AMANSA ARREPENDIMENTO >> Carla Dias


O dia foi um tanto estranho, mas não se rendeu ao receio de dar errado. Confirmou presença no evento, considerando a necessidade da parada básica no boteco do Sinésio para resolver a ansiedade, ao se aproximar a hora de fechar negócio tão importante, com uma caprichada dose do drinque da casa, o “amansa arrependimento”.  

Amansar arrependimento é uma arte. Conheceu uma senhora, mãe do tio do primo de um amigo, que jurava ser capaz de virar arrependimento ao avesso. Ainda era pirralho quando escutou a história pela primeira vez, nem entendia aquilo de se arrepender, e se arrependeu de tê-la conhecido, durante uma passagem relâmpago pela igreja. A mulher lhe metia medo, talvez por ele sempre imaginá-la ao avesso, as entranhas expostas, a caminhar pelas ruas do bairro. Ele a achava mais ameaçadora do que o Homem do Saco e o Chupa-cabra.

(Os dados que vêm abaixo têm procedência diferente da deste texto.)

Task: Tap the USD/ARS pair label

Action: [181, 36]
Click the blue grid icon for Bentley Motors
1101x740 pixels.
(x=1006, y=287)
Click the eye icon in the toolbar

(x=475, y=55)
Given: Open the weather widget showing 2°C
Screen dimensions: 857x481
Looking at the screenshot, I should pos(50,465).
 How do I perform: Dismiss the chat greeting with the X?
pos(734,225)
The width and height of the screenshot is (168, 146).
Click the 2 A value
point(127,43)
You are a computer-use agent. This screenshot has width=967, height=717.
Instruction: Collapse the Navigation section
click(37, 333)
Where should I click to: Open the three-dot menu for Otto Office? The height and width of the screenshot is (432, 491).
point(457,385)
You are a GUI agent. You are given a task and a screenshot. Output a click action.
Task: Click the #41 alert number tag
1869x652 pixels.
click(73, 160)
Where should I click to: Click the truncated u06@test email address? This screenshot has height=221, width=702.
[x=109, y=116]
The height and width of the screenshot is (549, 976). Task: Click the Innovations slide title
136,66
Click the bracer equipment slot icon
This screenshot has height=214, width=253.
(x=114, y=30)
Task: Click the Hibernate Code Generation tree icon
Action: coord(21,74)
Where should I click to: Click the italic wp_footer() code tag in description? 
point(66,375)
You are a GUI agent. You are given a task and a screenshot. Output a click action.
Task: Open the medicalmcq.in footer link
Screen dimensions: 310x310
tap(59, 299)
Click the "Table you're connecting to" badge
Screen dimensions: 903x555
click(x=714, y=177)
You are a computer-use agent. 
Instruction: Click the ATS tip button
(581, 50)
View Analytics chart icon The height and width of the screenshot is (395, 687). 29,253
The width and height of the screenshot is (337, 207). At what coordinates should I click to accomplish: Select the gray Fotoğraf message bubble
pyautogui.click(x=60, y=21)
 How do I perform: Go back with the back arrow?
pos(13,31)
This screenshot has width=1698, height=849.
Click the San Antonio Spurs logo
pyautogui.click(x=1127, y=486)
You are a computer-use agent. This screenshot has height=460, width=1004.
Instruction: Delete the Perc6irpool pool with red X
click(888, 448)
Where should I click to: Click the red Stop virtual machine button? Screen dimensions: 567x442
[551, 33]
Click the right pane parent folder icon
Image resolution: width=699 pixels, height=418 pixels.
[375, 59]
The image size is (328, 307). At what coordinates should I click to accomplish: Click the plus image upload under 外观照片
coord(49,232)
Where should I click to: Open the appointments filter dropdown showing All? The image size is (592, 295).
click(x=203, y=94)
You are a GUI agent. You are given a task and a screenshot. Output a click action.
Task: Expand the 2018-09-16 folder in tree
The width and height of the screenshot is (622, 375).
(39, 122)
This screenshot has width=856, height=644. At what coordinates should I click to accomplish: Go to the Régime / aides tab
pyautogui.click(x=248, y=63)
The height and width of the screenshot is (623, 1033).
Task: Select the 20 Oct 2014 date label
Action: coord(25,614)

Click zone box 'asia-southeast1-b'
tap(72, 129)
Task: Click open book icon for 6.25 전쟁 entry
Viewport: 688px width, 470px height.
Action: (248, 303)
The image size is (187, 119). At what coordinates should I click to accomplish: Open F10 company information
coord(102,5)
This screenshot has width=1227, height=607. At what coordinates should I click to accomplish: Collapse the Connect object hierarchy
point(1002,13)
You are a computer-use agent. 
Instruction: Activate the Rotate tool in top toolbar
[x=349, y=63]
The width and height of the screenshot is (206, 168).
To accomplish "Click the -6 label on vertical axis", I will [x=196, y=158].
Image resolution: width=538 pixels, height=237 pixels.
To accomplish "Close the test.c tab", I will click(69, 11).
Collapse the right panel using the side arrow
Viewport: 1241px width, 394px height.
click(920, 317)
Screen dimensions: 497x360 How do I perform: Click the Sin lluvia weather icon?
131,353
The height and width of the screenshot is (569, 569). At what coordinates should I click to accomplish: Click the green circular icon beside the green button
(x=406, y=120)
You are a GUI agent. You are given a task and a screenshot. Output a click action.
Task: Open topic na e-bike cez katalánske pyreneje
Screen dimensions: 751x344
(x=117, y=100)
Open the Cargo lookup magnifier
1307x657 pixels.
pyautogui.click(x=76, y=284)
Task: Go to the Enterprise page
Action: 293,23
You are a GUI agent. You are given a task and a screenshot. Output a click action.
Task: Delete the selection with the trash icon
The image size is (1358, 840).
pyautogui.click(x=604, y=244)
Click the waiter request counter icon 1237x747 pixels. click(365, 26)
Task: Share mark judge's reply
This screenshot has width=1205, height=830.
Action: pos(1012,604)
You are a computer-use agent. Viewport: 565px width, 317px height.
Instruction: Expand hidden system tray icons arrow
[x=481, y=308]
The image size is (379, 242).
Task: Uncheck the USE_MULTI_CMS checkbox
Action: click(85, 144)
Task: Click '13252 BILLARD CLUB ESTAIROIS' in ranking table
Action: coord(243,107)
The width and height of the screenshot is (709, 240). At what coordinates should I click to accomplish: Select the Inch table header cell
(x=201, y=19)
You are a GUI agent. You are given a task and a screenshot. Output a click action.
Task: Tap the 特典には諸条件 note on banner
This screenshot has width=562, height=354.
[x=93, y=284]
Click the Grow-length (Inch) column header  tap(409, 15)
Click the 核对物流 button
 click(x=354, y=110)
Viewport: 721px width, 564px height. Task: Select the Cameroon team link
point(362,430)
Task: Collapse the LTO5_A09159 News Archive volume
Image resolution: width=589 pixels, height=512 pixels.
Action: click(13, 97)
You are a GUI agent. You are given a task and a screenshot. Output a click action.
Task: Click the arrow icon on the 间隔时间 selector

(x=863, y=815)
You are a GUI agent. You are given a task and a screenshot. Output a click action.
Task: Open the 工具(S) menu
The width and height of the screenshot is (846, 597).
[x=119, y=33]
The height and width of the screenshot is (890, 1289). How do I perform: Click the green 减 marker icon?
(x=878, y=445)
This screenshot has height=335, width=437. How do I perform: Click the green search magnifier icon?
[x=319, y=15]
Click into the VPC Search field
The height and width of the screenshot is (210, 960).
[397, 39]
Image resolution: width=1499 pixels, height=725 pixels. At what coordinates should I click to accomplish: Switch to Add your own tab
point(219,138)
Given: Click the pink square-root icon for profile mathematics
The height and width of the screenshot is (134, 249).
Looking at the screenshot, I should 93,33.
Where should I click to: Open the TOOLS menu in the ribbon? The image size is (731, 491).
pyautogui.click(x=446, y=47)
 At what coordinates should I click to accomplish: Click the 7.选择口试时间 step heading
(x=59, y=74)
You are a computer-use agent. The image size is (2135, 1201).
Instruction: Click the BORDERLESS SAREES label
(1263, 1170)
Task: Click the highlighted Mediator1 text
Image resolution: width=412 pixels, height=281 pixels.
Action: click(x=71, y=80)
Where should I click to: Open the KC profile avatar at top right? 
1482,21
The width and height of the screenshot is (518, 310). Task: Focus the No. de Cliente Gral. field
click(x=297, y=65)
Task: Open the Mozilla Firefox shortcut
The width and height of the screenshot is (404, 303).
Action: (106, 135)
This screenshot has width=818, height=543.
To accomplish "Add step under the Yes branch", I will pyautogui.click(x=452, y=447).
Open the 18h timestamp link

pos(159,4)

Mas nada como o tempo para matar lendas usadas por pais e mães para manter filhos em casa. Com os colegas de escola, apelidados de Menino do Saco e Chupa-cabra Mirim, ele descobriu o encanto e o absurdo da invencionice. Mais tarde, adulto enfiado em ternos e termos burocráticos, repensou a descoberta. Passou a crer ter encontrado alguns seres humanos que cabiam muito bem nas definições de algumas lendas de meter medo em crianças... e em adultos.

E o no dia mais triste de sua vida, quando se reconheceu servo de uma dessas entidades, apreciador dos prazeres oferecidos por ele, passou a noite no boteco do Sinésio. No outro dia, foi trabalhar.

Ainda pivete, quando matava tempo na casa do avô — viúvo de quase quinhentos anos de idade, de barriga salientíssima, um olho cegado por pedrada, o lábio rasgado por lâmina de origem nunca revelada, coxo de nascença —, descobriu a coleção de bonecas de porcelana da avó. Não a conheceu, nasceu um mês depois de ela se mudar para o mausoléu da família, mas entrar naquele depósito, o “quartinho proibido” do avô, trouxe a compreensão de que nem tudo merecia ser revelado. Daquele dia em diante, passou a fugir de quem tinha olhos de boneca de porcelana.

E assim ele chega ao agora. Desenlaça a gravata, arranca os sapatos, largando-os no corredor, segue direto para o quarto e se joga da cama. Uma horinha, quem sabe, nada de abuso. Um fechar de olhos para abrandar cansaço, depois um banho e estaria pronto para encarar mitos do inferno encarnados em ilustríssimos empresários e fechar um negócio que beneficiaria poucos e prejudicaria muitos.

Não conseguiu dormir, a mente em um encontro saudosista com seu passado. Apesar de ser seu dia de glória, data para ser celebrado por sua exímia capacidade de fazer acontecer o que fosse no universo frenético dos negócios, só conseguia pensar na notícia de ser o herdeiro da casa do avô, e em como se desfaria das malditas bonecas de porcelana.

Ainda bem que ainda existe o boteco do Sinésio.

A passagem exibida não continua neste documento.